Today, I am researching (in so far as it is possible, without usual access to libraries, archives etc.) a late instance of the writ de ventre inspiciendo – ordering the inspection of a woman claiming pregnancy, by women, in civil proceedings. It has come up in my research on ‘Unknowns at the Start of Life’ for a swiftly approaching paper (April), and needs a bit of thought. The case was heard in Knight Bruce VC’s court, on 8th May, 1845.[i]
It involved a dispute about a trust. A ‘gentleman of the name of Blakemore’ had some property – he held it as tenant for life, and the remainder was held by trustees on a thousand year term, on trust to provide money for Blakemore’s issue, and the remainder was for the people bringing the action here.
The petitioners were not able simply to have the property, however, because there was a competing claim, from the ‘gentleman of the name of Blakemore’s wife: this woman claimed to be pregnant with Blakemore’s child, and, if that was so, then the child would be entitled to money from the trust. It was therefore in the interest of the petitioners to cast doubt on this claim to be pregnant with Blakemore’s child.

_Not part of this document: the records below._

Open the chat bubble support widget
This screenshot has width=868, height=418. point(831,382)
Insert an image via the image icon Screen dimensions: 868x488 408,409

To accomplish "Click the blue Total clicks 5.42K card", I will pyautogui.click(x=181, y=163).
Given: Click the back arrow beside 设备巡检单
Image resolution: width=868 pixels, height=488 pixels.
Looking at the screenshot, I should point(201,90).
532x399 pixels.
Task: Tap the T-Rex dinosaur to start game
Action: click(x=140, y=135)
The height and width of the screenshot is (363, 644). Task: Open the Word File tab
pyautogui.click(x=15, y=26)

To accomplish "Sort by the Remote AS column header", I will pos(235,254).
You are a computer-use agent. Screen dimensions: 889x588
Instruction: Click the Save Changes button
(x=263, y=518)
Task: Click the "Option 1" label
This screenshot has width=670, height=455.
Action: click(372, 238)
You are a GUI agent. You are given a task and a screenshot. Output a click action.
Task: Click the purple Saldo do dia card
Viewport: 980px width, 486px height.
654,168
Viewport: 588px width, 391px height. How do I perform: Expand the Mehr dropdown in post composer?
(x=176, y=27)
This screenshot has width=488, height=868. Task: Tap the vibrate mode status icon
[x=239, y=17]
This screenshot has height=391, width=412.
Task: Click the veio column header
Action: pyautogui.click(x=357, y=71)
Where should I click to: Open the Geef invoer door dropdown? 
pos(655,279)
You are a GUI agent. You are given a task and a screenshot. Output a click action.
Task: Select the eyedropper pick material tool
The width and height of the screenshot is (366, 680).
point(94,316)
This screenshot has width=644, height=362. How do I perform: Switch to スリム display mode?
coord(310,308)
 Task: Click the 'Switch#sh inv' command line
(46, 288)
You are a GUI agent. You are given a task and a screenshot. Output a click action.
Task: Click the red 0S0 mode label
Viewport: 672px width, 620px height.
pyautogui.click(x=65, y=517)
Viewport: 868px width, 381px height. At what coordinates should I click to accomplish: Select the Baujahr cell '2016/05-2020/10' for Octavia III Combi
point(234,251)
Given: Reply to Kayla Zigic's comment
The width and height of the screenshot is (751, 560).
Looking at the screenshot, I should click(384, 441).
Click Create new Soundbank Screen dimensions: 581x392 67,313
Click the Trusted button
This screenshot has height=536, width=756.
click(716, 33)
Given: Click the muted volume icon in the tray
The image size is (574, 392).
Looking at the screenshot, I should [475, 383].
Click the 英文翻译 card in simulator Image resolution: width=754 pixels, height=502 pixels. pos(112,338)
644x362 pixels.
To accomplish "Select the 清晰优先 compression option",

The petitioners proceeded with the doubt-casting by portraying both Blakemore and his widow as dubious characters. It is not altogether clear why they needed to have a go at Blakemore himself, but apparently there were affidavits which ‘represented [him] to have been a man of dissolute and intemperate habits’. It was probably with a view to having a go at both of the spouses that they stressed that he had ‘married the barmaid of an inn in Wales’ (not just some barmaid, but a Welsh barmaid – just at the time that Welsh women were about to be insulted quite horrendously in the treacherous Blue Books, as being of extremely easy virtue). Blakemore had, so they said, come to London, leaving his Welsh barmaid wife behind, and died in January 1845. He was dead then, so the petitioners couldn’t have a go at him any further, but they had not finished with the widow Blakemore. They said that she had ‘carried on adulterous intercourse’ with the groom of her husband, during the latter’s absence before his death, and after she was widowed, had started to live with the groom ‘as man and wife’ (and as if that was not bad enough ‘at a certain public-house in Wales’, and the ‘subsisting connection’ was ‘one of sin’ (rather than there having been a second marriage).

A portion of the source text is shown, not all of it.